» Je suis contente de voir que cette formation initiale s’est installée et que les résultats aux concours parlent d’eux-mêmes. » S’exprimant devant les professeurs stagiaires du 2d degré de l’académie de Créteil le 25 août, N. Vallaud Belkacem a défendu son bilan en matière de formation des enseignants. Elle a particulièrement soutenu le dispositif de formation de alternance expérimenté à Créteil et la progression de la formation continue.
Nouveaux profils pour nouveaux enseignants
La rentrée des enseignants stagiaires à Créteil réunit du monde. Devant les locaux, tous les acteurs de l’Ecole sont là. Les syndicats se font connaitre et proposent des adhésions découvertes. Les assureurs, les mutuelles s’arrachent les nouveaux enseignants.
Une des nouveautés de cette année c’est la présence du Collectif Racine, un mouvement issu du Front national. Trois enseignants du Collectif distribuent un tract tout près d’un car de police. Le collectif revendique une trentaine de militants dans un département voisin. Installés à l’écart, ils n’ont pas encore accès à l’espace des syndicats enseignants.
Pour cette rentrée, l’université accueille plusieurs centaines d’enseignants stagiaires. Ce qui frappe c’est la variété des parcours dans cette académie populaire qui bénéficie d’un concours particulier pour le premier degré.
Philippe, la quarantaine, est devenu professeur de Sciences de l’ingénieur après une carrière dans un bureau d’études et un passage comme contractuel. Il attend beaucoup de l’accompagnement par un tuteur et de la formation qu’on lui a promis. Sharib est devenu professeur de SES après une dizaine d’années dans une ONG. Il a fini par faire « le chouette métier » dont il rêvait. Il est fier de le faire en banlieue. Mais il s’inquiète : saura-t-il toucher ses élèves comme il a lui même été passionné par un professeur de SES ? Cédric, en fin de trentaine, a été professeur de tennis. C’est le dispositif EAP, de formation par alternance, qui lui a permis de devenir enseignant en lui versant un salaire pendant sa formation.
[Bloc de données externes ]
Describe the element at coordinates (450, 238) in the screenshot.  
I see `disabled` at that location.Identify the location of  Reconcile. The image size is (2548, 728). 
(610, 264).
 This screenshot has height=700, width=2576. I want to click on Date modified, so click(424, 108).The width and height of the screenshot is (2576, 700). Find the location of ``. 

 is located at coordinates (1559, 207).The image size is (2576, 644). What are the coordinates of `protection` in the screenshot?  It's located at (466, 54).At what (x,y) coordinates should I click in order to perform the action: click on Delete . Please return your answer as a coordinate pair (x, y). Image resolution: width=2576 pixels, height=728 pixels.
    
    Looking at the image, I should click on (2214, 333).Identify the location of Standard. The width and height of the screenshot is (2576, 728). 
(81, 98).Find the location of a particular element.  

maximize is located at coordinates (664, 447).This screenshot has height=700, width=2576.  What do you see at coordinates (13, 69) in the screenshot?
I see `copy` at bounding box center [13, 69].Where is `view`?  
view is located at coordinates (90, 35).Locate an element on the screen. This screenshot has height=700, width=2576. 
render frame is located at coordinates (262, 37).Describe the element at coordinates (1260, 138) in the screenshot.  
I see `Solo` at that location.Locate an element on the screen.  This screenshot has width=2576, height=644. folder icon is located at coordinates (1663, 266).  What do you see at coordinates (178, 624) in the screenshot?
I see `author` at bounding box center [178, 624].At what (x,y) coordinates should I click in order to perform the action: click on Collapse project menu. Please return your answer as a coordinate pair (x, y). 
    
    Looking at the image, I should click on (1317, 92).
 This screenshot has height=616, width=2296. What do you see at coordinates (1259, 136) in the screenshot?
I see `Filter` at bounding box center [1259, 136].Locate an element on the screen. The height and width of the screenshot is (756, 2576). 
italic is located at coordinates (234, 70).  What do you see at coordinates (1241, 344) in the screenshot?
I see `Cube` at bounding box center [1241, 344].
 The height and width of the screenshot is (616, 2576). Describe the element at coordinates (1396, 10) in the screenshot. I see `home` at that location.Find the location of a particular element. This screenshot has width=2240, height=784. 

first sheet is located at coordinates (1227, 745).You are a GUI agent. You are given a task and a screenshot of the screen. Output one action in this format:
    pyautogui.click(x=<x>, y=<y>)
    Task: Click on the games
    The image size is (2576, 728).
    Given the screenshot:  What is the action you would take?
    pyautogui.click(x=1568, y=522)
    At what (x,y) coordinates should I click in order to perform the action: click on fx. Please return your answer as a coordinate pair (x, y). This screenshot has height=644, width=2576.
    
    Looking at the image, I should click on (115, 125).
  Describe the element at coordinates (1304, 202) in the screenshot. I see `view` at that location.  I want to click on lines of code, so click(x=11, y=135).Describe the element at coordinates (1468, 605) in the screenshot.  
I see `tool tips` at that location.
Mériem, une toute jeune femme, a toujours su qu’elle voulait enseigner les lettres. Elle a confiance dans l’accompagnement de cette année de stage. Elle est nommée en collège Rep dans le 93 mais ne craint pas d’y enseigner. Elle habite et a été élève dans le département. C’est aussi le cas de Johann, un jeune professeur d’EPS qui est nommé dans le 93 dans un collège où il a été élève. Manon, une jeune professeure d ‘anglais, veut partager sa passion pour sa discipline. Mais s’inquiète du public qu’elle va rencontrer dans son collège du 77. Elle habite et a été élève dans le 78, une banlieue plus favorisée.
La formation par alternance promotionnée par la ministre
» Mais enfin, qu’est-ce qui vous a pris ? Qu’est-ce qui vous a pris de devenir enseignants ? » A l’heure où triomphent le buzz et l’immédiateté, vous défendez le temps long et l’esprit critique ! A l’heure où triomphent les 140 caractères, vous rédigez des mémoires et vous lisez des livres ! » Avec beaucoup d’humour, la ministre de l’éducation nationale a séduit les 400 professeurs stagiaires du second degré réunis par l’Espe de Créteil dans un amphithéâtre de l’UPEC. Elle a vanté leur engagement, « cette audace immense ,magnifique et admirable dont nous avons profondément besoin aujourd’hui ».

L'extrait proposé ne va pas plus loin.